** Start of DATA TO PROCESS **
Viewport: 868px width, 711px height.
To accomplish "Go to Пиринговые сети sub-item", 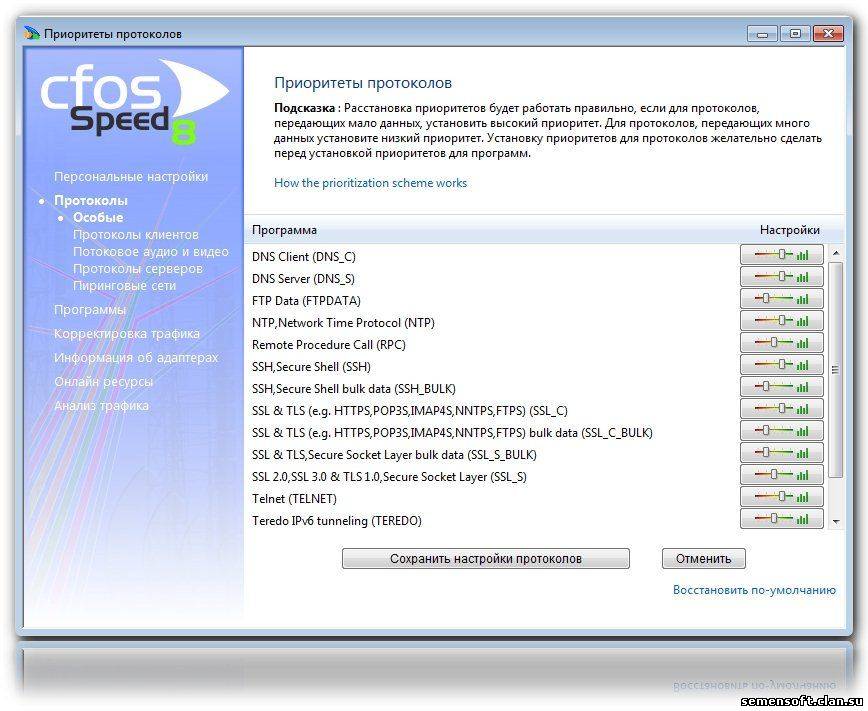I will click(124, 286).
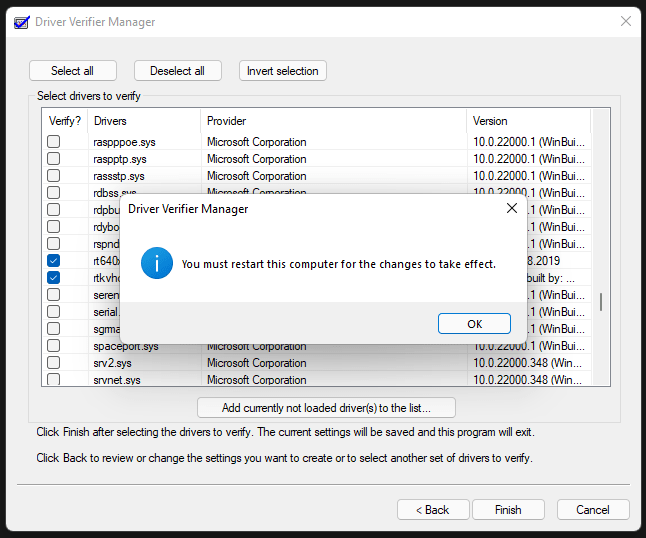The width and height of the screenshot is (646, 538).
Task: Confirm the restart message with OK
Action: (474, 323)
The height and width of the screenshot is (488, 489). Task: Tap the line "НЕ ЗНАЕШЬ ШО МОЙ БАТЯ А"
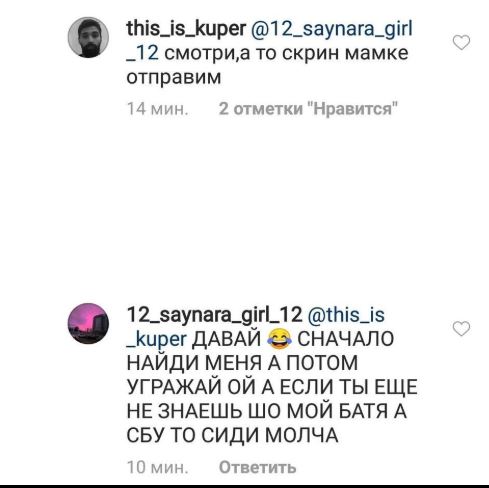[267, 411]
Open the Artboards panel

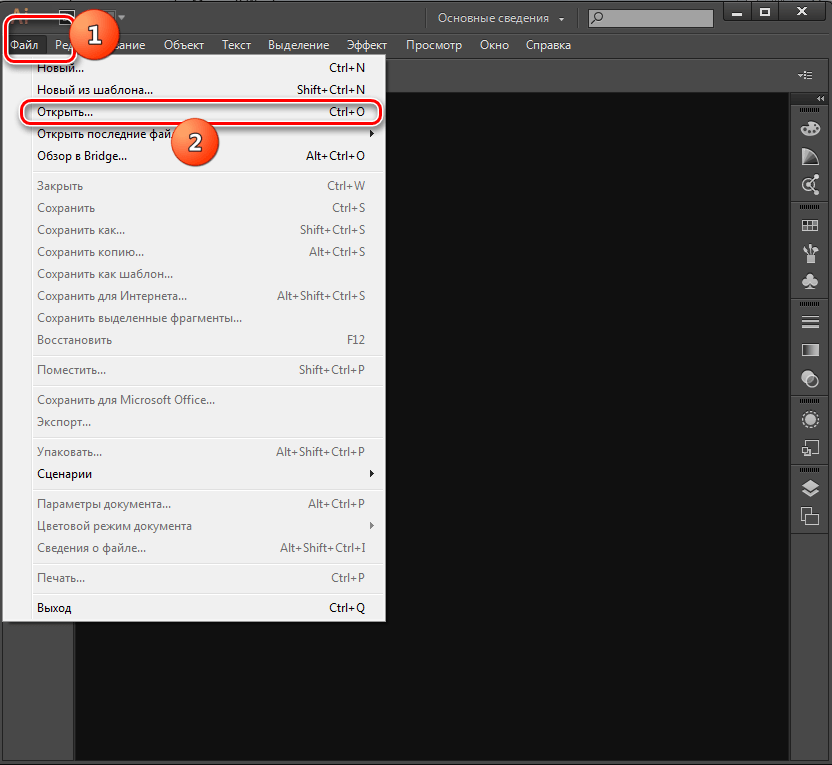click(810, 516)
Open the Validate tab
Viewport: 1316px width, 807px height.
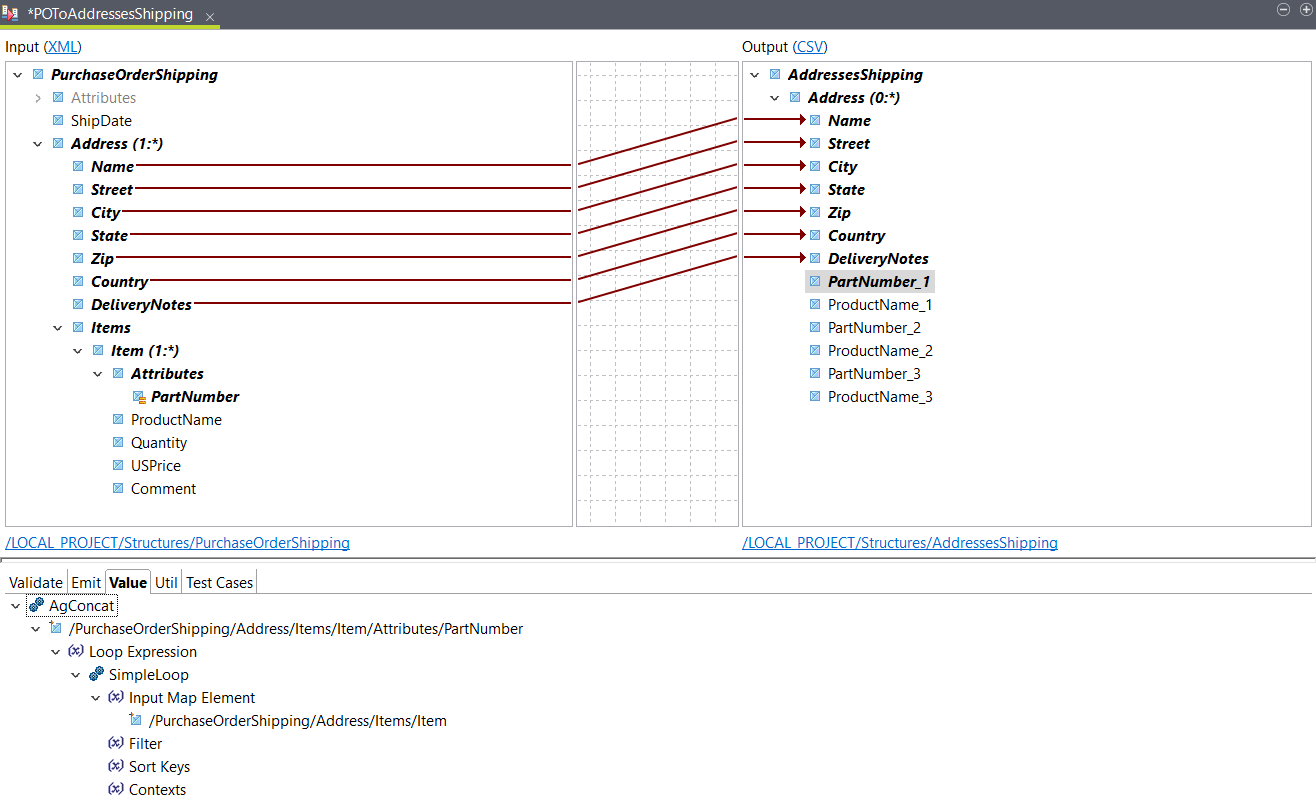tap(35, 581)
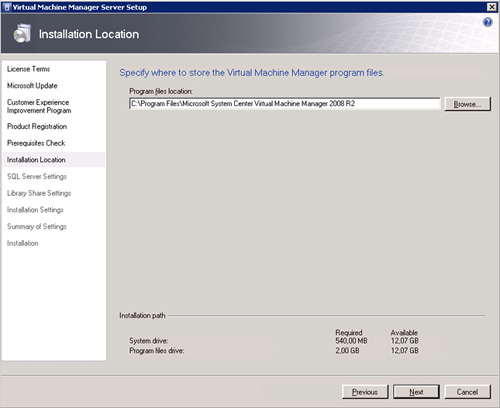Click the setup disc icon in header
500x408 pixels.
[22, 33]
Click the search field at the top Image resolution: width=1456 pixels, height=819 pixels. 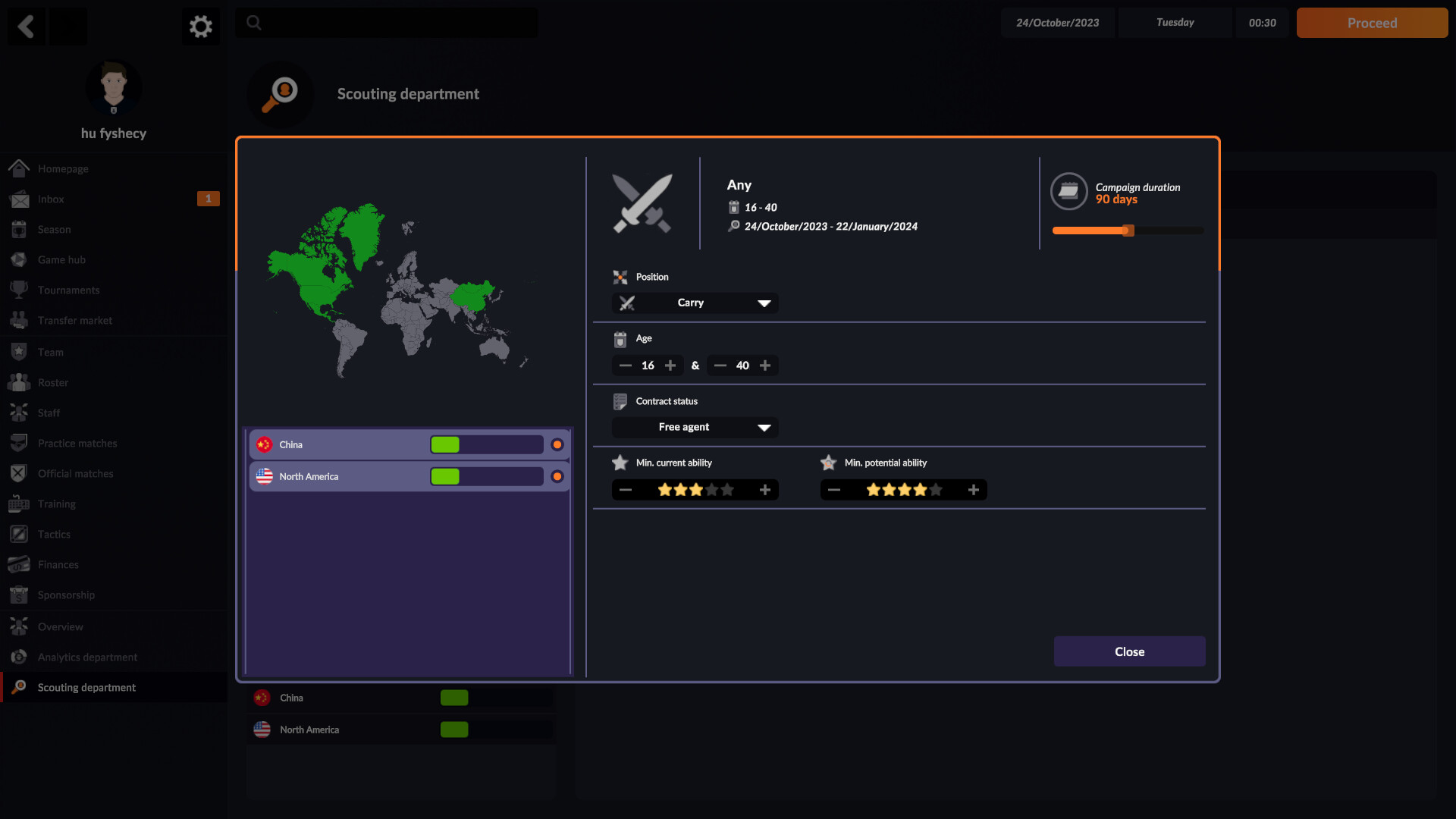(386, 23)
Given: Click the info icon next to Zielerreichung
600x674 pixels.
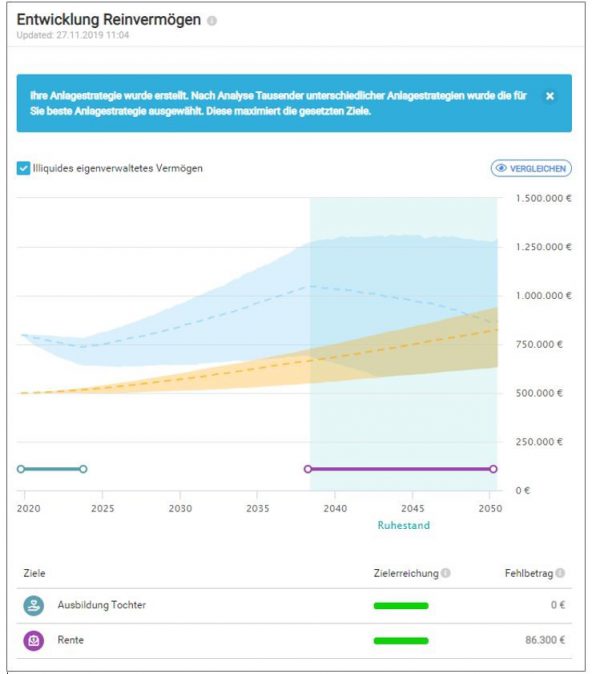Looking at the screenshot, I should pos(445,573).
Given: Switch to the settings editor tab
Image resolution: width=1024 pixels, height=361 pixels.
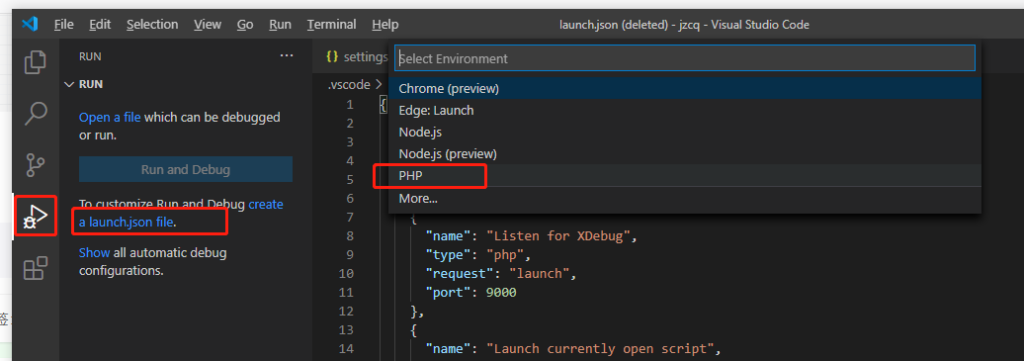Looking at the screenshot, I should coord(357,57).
** End of DATA TO PROCESS **
▸ **PROBLEM REQUIREMENTS**
Starting with the line with "Given: Switch to the settings editor tab" and going on through the end of the data, swap "settings editor" for "preferences editor" and write those lines out again with nothing else changed. Leave the pictures out.

▸ **SOLUTION FOR THIS EXERCISE**
Given: Switch to the preferences editor tab
Image resolution: width=1024 pixels, height=361 pixels.
Looking at the screenshot, I should coord(357,57).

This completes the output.